— Exercise —
Filter these entries down to the lines that hold the word "Perception", and show each of them.

++++ Given data ++++

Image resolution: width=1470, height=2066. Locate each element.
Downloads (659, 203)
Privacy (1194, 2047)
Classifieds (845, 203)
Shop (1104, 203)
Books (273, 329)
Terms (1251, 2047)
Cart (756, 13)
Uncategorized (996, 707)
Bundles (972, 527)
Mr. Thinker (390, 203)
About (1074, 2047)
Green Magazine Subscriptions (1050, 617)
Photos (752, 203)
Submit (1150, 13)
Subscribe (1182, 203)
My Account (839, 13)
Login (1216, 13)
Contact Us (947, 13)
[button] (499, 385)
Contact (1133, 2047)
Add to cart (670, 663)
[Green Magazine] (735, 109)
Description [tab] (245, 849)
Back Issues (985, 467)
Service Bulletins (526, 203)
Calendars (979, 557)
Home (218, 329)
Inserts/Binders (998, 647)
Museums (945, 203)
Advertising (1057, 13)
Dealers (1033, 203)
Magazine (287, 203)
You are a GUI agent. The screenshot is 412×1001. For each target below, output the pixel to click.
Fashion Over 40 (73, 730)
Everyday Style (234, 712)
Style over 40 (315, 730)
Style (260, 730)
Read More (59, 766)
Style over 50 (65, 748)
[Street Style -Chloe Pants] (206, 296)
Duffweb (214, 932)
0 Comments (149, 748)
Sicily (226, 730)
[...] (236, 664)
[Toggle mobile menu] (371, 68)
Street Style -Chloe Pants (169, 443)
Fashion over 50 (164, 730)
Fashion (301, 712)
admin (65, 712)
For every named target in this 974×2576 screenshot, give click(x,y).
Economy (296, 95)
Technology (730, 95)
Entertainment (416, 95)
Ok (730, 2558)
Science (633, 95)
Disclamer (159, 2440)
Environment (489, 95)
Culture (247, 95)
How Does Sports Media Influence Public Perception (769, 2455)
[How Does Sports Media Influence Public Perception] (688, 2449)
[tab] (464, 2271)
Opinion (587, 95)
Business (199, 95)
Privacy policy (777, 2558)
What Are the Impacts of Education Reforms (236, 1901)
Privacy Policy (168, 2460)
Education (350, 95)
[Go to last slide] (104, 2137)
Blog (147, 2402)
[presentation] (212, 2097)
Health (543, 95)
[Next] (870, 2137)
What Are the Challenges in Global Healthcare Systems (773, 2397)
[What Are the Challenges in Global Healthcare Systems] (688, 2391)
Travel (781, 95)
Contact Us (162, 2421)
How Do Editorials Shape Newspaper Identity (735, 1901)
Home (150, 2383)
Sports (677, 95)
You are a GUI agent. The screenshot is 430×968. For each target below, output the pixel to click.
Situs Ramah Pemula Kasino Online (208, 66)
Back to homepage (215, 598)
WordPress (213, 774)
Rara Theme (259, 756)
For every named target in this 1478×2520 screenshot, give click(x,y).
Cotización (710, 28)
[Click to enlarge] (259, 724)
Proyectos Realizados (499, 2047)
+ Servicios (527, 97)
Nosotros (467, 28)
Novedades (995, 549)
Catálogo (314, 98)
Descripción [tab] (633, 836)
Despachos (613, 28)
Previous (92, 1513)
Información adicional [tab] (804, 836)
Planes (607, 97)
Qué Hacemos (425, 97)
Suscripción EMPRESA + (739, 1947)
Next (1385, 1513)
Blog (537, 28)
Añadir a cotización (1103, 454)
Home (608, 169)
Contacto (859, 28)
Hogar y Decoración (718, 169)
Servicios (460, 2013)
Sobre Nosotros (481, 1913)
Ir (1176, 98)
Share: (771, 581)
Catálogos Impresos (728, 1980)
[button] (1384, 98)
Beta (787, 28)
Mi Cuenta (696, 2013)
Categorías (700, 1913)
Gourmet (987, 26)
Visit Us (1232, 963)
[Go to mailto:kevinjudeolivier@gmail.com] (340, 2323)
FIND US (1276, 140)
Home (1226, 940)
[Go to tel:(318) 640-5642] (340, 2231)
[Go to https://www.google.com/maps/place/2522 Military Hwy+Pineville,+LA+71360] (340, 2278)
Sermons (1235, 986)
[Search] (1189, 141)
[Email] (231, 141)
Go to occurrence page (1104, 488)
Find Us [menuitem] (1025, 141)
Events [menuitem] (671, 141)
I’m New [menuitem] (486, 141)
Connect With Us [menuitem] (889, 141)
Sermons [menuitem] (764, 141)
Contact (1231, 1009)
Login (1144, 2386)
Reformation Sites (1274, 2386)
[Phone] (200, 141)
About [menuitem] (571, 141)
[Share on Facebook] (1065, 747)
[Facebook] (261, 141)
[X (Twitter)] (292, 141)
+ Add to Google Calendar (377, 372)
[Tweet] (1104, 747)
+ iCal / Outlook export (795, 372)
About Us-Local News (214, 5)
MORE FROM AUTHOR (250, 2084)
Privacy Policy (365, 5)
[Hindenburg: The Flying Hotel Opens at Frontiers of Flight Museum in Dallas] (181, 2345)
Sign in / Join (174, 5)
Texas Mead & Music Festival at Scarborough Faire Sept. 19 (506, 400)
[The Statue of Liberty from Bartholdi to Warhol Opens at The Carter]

++++

— Answer to the exercise —
How Does Sports Media Influence Public Perception (769, 2455)
[How Does Sports Media Influence Public Perception] (688, 2449)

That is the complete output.